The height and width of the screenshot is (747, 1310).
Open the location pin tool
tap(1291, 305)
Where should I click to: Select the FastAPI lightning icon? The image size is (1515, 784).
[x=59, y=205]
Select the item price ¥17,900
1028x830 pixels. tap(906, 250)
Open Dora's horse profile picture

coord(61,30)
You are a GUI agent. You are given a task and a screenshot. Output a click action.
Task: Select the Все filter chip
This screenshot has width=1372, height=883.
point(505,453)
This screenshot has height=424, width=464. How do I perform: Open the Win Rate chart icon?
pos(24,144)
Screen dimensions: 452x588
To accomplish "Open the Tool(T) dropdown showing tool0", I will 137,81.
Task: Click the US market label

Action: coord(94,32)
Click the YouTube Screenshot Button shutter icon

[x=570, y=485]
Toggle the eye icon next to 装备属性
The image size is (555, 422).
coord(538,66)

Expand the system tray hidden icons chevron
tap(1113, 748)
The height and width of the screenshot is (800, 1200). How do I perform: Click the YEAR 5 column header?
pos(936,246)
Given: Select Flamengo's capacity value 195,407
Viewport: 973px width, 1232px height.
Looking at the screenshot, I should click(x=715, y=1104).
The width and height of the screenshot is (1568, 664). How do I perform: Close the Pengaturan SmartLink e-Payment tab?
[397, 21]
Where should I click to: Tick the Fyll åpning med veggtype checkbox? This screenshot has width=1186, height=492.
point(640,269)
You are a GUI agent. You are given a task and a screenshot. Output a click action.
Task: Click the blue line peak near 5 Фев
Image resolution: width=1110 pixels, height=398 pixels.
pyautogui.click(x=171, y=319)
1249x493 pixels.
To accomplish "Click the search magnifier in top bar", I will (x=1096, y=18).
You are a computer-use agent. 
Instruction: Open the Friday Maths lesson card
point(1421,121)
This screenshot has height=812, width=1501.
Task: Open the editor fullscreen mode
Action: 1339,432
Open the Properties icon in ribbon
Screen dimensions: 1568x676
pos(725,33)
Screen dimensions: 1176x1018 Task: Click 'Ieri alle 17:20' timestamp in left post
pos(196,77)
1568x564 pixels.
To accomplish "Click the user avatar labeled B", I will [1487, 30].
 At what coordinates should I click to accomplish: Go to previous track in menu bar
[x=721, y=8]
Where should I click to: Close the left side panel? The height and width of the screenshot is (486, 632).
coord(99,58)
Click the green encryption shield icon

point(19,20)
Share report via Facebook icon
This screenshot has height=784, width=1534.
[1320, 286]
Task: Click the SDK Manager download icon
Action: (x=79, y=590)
# # # # #
Task directions —
Copy the listing above word for word, from its first line through its last.

The answer —
The height and width of the screenshot is (747, 1310).
Open the location pin tool
tap(1291, 305)
Where should I click to: Select the FastAPI lightning icon? The image size is (1515, 784).
[x=59, y=205]
Select the item price ¥17,900
1028x830 pixels. tap(906, 250)
Open Dora's horse profile picture

coord(61,30)
You are a GUI agent. You are given a task and a screenshot. Output a click action.
Task: Select the Все filter chip
This screenshot has width=1372, height=883.
point(505,453)
This screenshot has height=424, width=464. How do I perform: Open the Win Rate chart icon?
pos(24,144)
Screen dimensions: 452x588
To accomplish "Open the Tool(T) dropdown showing tool0", I will 137,81.
Task: Click the US market label

Action: coord(94,32)
Click the YouTube Screenshot Button shutter icon

[x=570, y=485]
Toggle the eye icon next to 装备属性
The image size is (555, 422).
coord(538,66)

Expand the system tray hidden icons chevron
tap(1113, 748)
The height and width of the screenshot is (800, 1200). How do I perform: Click the YEAR 5 column header?
pos(936,246)
Given: Select Flamengo's capacity value 195,407
Viewport: 973px width, 1232px height.
Looking at the screenshot, I should click(x=715, y=1104).
The width and height of the screenshot is (1568, 664). How do I perform: Close the Pengaturan SmartLink e-Payment tab?
[397, 21]
Where should I click to: Tick the Fyll åpning med veggtype checkbox? This screenshot has width=1186, height=492.
point(640,269)
You are a GUI agent. You are given a task and a screenshot. Output a click action.
Task: Click the blue line peak near 5 Фев
Image resolution: width=1110 pixels, height=398 pixels.
pyautogui.click(x=171, y=319)
1249x493 pixels.
To accomplish "Click the search magnifier in top bar", I will (x=1096, y=18).
You are a computer-use agent. 
Instruction: Open the Friday Maths lesson card
point(1421,121)
This screenshot has height=812, width=1501.
Task: Open the editor fullscreen mode
Action: 1339,432
Open the Properties icon in ribbon
Screen dimensions: 1568x676
pos(725,33)
Screen dimensions: 1176x1018 Task: Click 'Ieri alle 17:20' timestamp in left post
pos(196,77)
1568x564 pixels.
To accomplish "Click the user avatar labeled B", I will [1487, 30].
 At what coordinates should I click to accomplish: Go to previous track in menu bar
[x=721, y=8]
Where should I click to: Close the left side panel? The height and width of the screenshot is (486, 632).
coord(99,58)
Click the green encryption shield icon

point(19,20)
Share report via Facebook icon
This screenshot has height=784, width=1534.
[1320, 286]
Task: Click the SDK Manager download icon
Action: (x=79, y=590)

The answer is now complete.